PASSAGE:
━━━━

This tag is associated with 2 posts

Holy Week- A reflection inspired by Dietrich Bonhoeffer

God consents to be pushed out of the world and onto the cross; God is weak and powerless in the world and in precisely this way, and only so, is at our side and helps us. Matthew 8:17 makes it quite clear that Christ helps us not by virtue of his omnipotence but rather by virtue of his weakness and suffering! This is the crucial distinction between Christianity and all religions. Human religiosity directs people in need to the power of God in the world, God as deus ex machina. The Bible directs people toward the powerlessness and the suffering of God; only the suffering God can help. – DBWE 8, p. 479

Dietrich Bonhoeffer wrote much related to the cross, and I have constantly found his reflections to be enlightening for devotional and reflective reading, particularly during seasons like Lent. The words presented here are from a passage he wrote while imprisoned by the Nazis, and it is in the middle of his own musics on a “worldly” or “religionless” Christianity, a theme that one may find throughout his career, despite some limiting it only to the latter part of his life.

Here, we see Bonhoeffer pointing to the cross in the midst of a discussion in which he says God comes to us when we are without God, and that God comes against us to be for us. What do all of these confusing things mean?

━━━━

INFORMATION SHOWN:
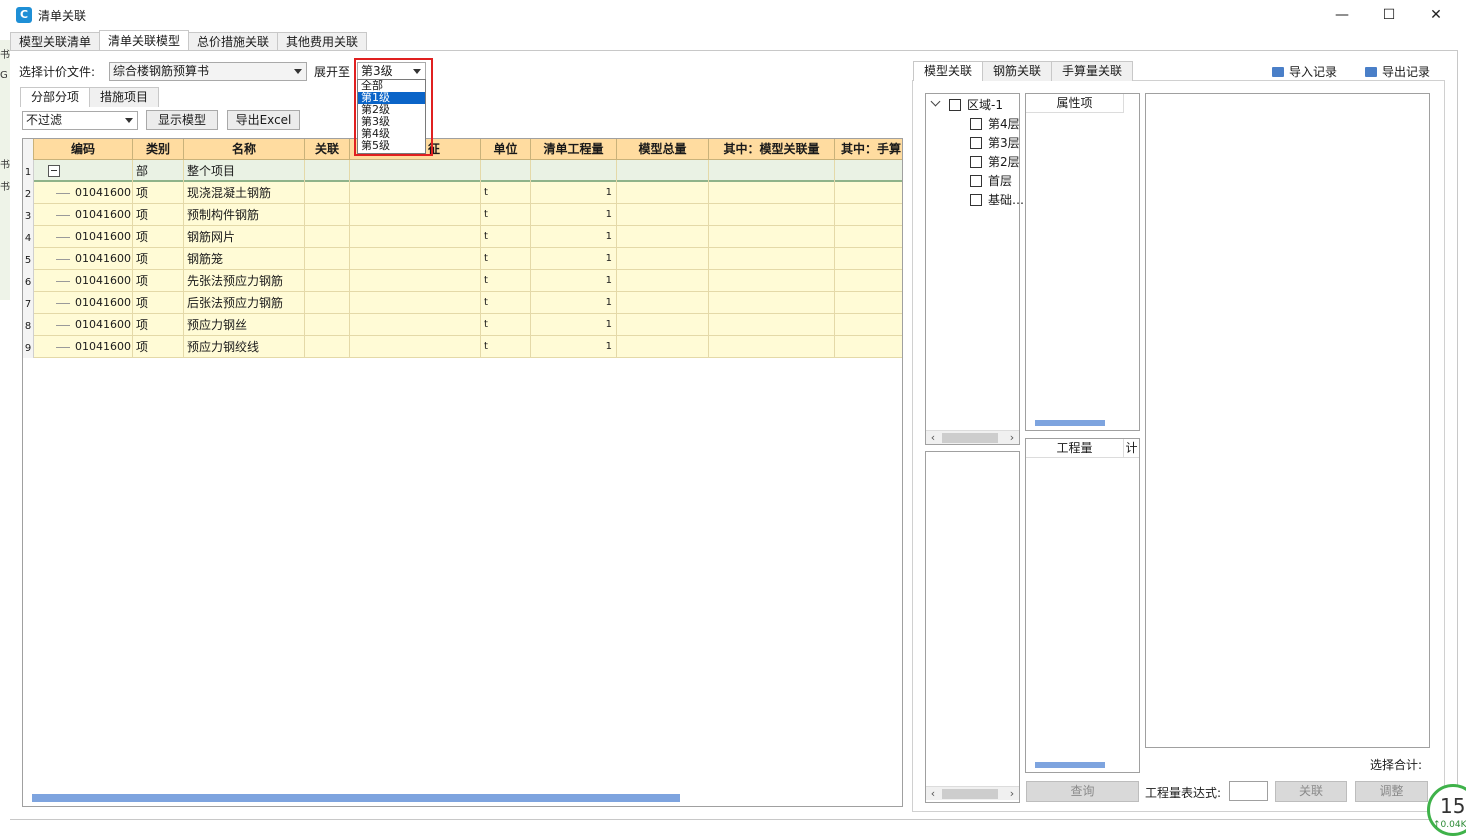  What do you see at coordinates (328, 150) in the screenshot?
I see `col-header: 关联` at bounding box center [328, 150].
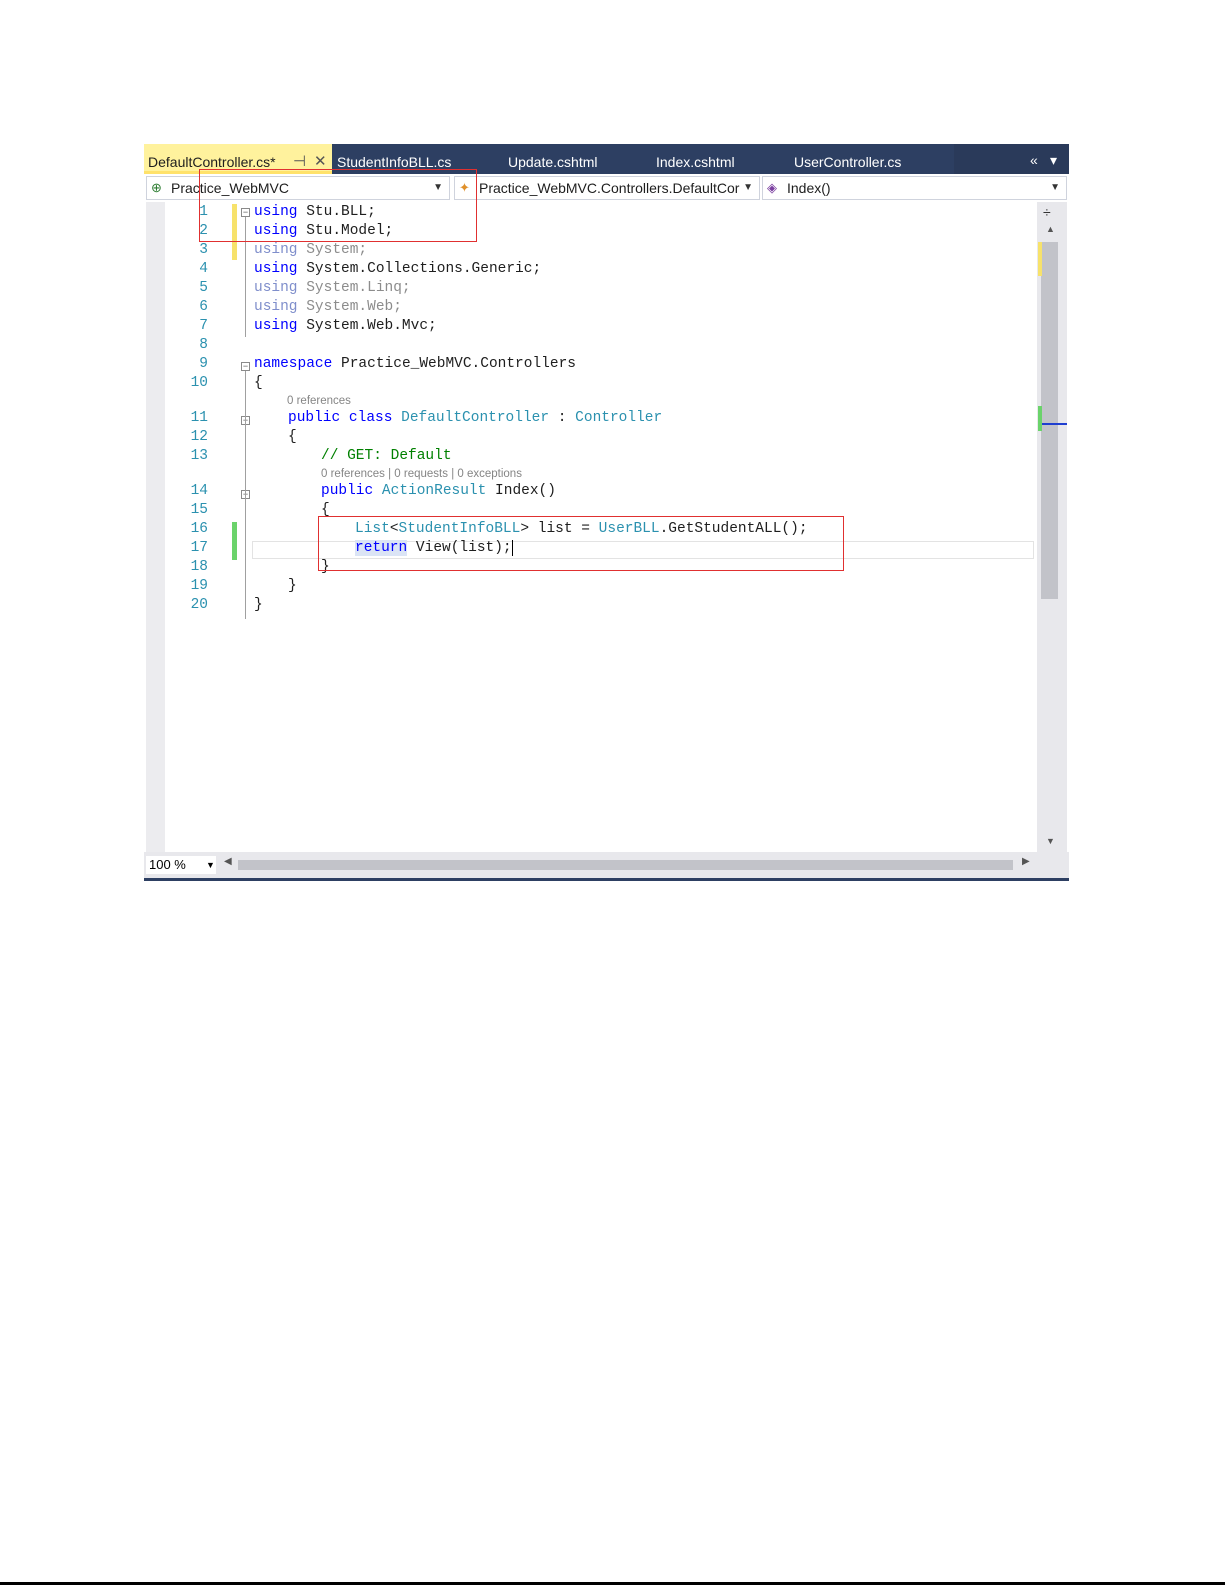  Describe the element at coordinates (386, 456) in the screenshot. I see `code-line: // GET: Default` at that location.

━━━━

WRITTEN TASK 1:
List each thing that the first sentence of the quoted passage in the Holy Week reflection says God does or is.
WRITTEN TASK 2:
Print the Holy Week reflection, everything from "Dietrich Bonhoeffer wrote" down to "confusing things mean?".

EXPECTED ANSWER 1:
- consents to be pushed out of the world and onto the cross
- is weak and powerless in the world
- is at our side
- helps us

EXPECTED ANSWER 2:
Dietrich Bonhoeffer wrote much related to the cross, and I have constantly found his reflections to be enlightening for devotional and reflective reading, particularly during seasons like Lent. The words presented here are from a passage he wrote while imprisoned by the Nazis, and it is in the middle of his own musics on a “worldly” or “religionless” Christianity, a theme that one may find throughout his career, despite some limiting it only to the latter part of his life.

Here, we see Bonhoeffer pointing to the cross in the midst of a discussion in which he says God comes to us when we are without God, and that God comes against us to be for us. What do all of these confusing things mean?